TEXTE FOURNI:

Ma plaidoirie qui suivit le choc, arguant des différences intrinsèques entre un poteau en ciment et les représentants du genre humain ne m’affranchit pas d’une sérieuse engueulade, alors que le pare-chocs chromé de la 4L beige conserva le stigmate incurvé de ce regrettable incident.
Une autre péripétie impliqua la fameuse Fiesta, que ma grand-mère me laissait emmener jusqu’au garage au retour des courses, alors que je n’avais pas encore empoché le document rose qui m’aurait légalement autorisé à le faire.
Un recul mal maitrisé pour céder le chemin à un véhicule se faisant pressant en sens inverse me démontra si besoin était, que la densité du ciment dont on fait les murets est infiniment supérieure à celle des tôles d’une aile arrière.
De ces deux épisodes fâcheux, j’ai conclu -même si je ne l’ai pas toujours mis en application- qu’en matière de femmes et d’automobiles, il valait mieux aller de l’avant.
Mais si j’ai très tôt associé l’automobile à la féminité, mes origines n’y sont sans doute pas pour rien dans un pays où c’est l’usage populaire et non la règle qui a genré le vocable la désignant. A en croire l’évangile selon syntaxe, "automobile" devrait en effet être masculin(e), puisque s’agissant d’un mot composé de deux substantifs, c’est le dernier qui détermine le genre.

DONNÉES FOURNIES:
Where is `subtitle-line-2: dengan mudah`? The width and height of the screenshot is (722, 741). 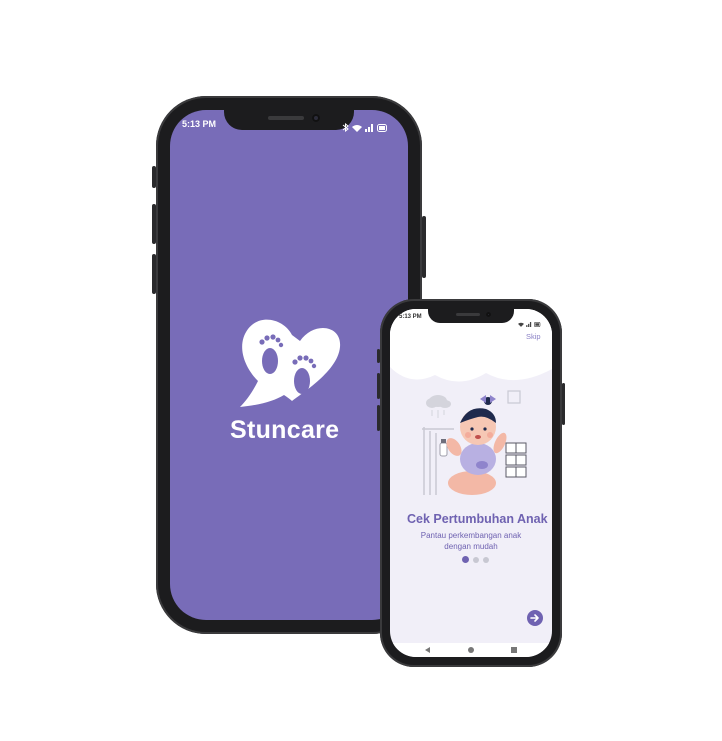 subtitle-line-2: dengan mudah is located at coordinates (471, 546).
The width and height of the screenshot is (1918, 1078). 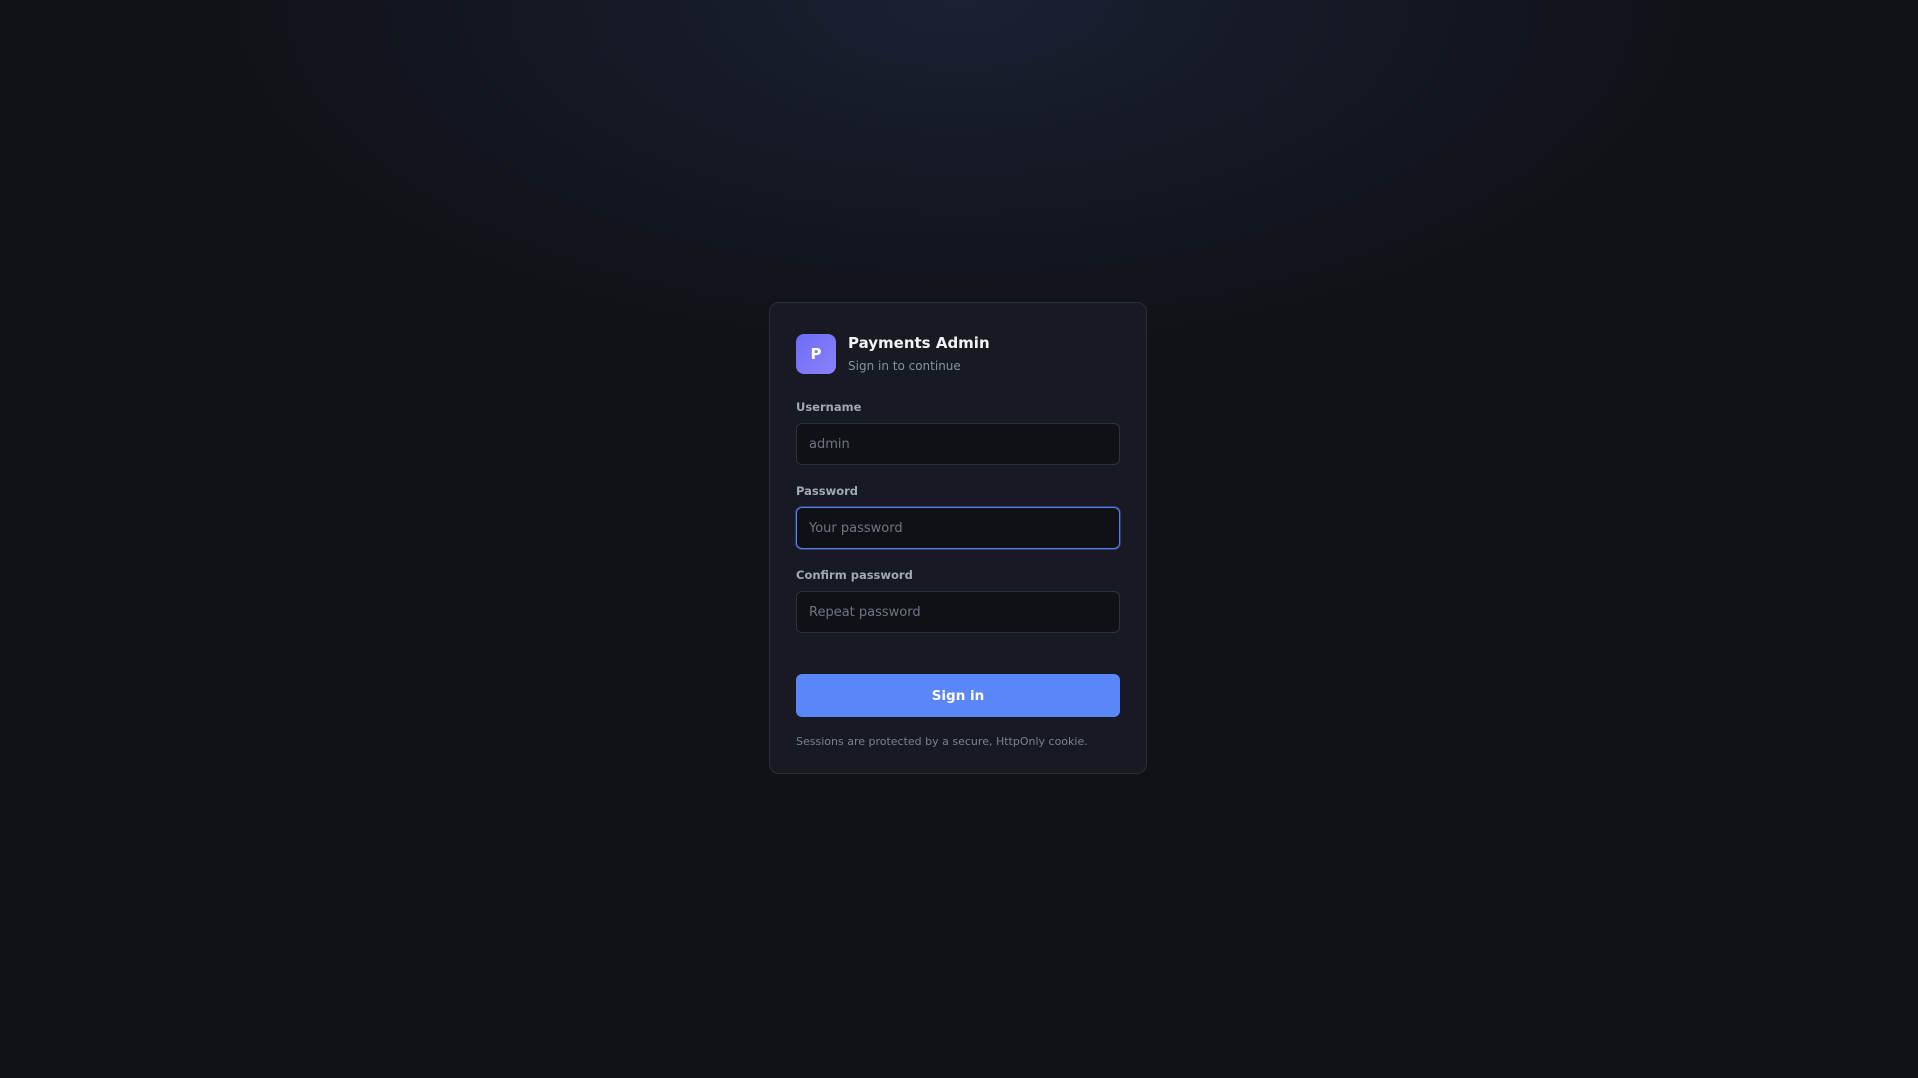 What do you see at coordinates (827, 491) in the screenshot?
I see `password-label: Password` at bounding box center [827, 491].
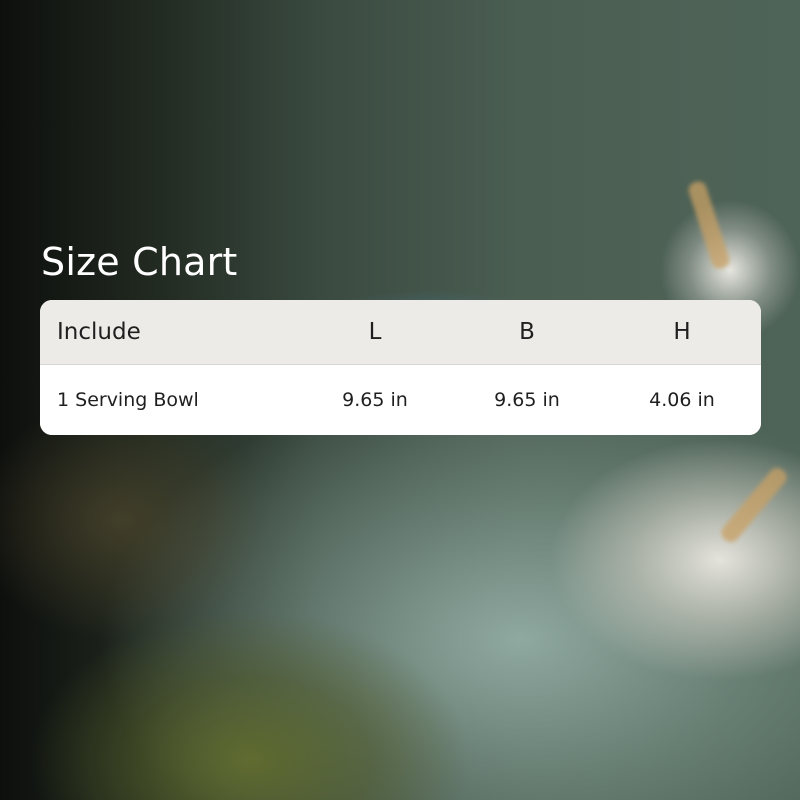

CONSIGNE 1: D'après le texte fourni, quelle voiture la grand-mère laissait-elle emmener jusqu'au garage au retour des courses ?
CONSIGNE 2: Recopiez, s'il vous plaît, le passage du texte fourni allant de "Ma plaidoirie qui" jusqu'à "d’une aile arrière." inclus.
CONSIGNE 3:
Indiquez si chacune de ces affirmations concorde avec le texte fourni, en répondant par oui ou par non et en citant à l'identique les mots du texte qui tranchent.
(a) Le pare-chocs de la 4L a gardé une marque du choc contre le poteau.
(b) Le document rose autorisant légalement à conduire avait déjà été obtenu au moment d'emmener la Fiesta jusqu'au garage.
(c) Selon la règle des mots composés, « automobile » devrait être féminin.

RÉPONSE RÉDIGÉE 1: La Fiesta.

RÉPONSE RÉDIGÉE 2:
Ma plaidoirie qui suivit le choc, arguant des différences intrinsèques entre un poteau en ciment et les représentants du genre humain ne m’affranchit pas d’une sérieuse engueulade, alors que le pare-chocs chromé de la 4L beige conserva le stigmate incurvé de ce regrettable incident.
Une autre péripétie impliqua la fameuse Fiesta, que ma grand-mère me laissait emmener jusqu’au garage au retour des courses, alors que je n’avais pas encore empoché le document rose qui m’aurait légalement autorisé à le faire.
Un recul mal maitrisé pour céder le chemin à un véhicule se faisant pressant en sens inverse me démontra si besoin était, que la densité du ciment dont on fait les murets est infiniment supérieure à celle des tôles d’une aile arrière.

RÉPONSE RÉDIGÉE 3:
(a) Oui : « le pare-chocs chromé de la 4L beige conserva le stigmate incurvé de ce regrettable incident ».
(b) Non : « je n’avais pas encore empoché le document rose qui m’aurait légalement autorisé à le faire ».
(c) Non : « devrait en effet être masculin(e), puisque s’agissant d’un mot composé de deux substantifs, c’est le dernier qui détermine le genre ».